それでも、大勢を相手にすることに疲れて変わった青年に興味を持つ女性に、自分の子供が家に寄りつかなくてその友人が暮らすことで安堵を覚える婦人が、独り暮らしはつらいと話すあたりは今様というか、普遍的です。だからやりようによってはもっと上手くできた。

それがいまいちになったのは、一に脚本。もう少し登場人物の情報整理をすっきりさせてほしかった。覗かれる女性が画家であるとは代理人が出てきて早めにわかるけれど、絵を描く、つまり働いている感じは皆無。青年の仕事ぶりと比べて情報量が落ちすぎです。青年も、友人の母の家に寄宿する青年という関係がわかるのは少し後になってからだし、外国語の勉強に熱心な青年という情報もかなり後に唐突に出てくる。

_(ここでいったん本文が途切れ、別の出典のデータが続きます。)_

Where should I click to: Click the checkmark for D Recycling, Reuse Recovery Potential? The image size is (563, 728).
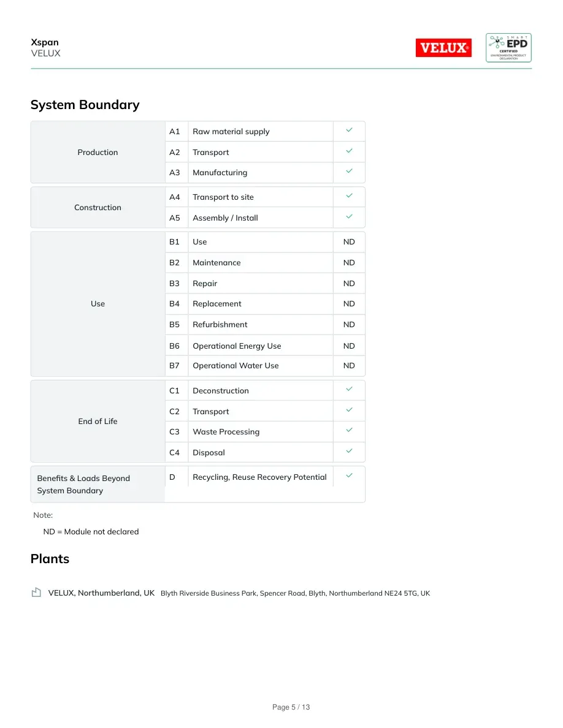350,475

その不十分な脚本を元に役作りするのが、青年役の田中亨も、覗かれる画家役の仙名彩世も追いついていなかった。不十分なりに何とか持ってきてくれとも思いますが、あの脚本でさてどうするかと聞かれると迷うところです。小劇場出身役者ならもっと何とかしたかもしれませんが、他の4人がチョイ役含めていい出来だったのがまた、もったいないというかなんというか。

この5と6は、脚本の不親切さを演出と役者でどうにもしきれなかった、という感想です。映像だともう少し情報が多かったのかもしれませんが、舞台にするならもう少し工夫してほしいです。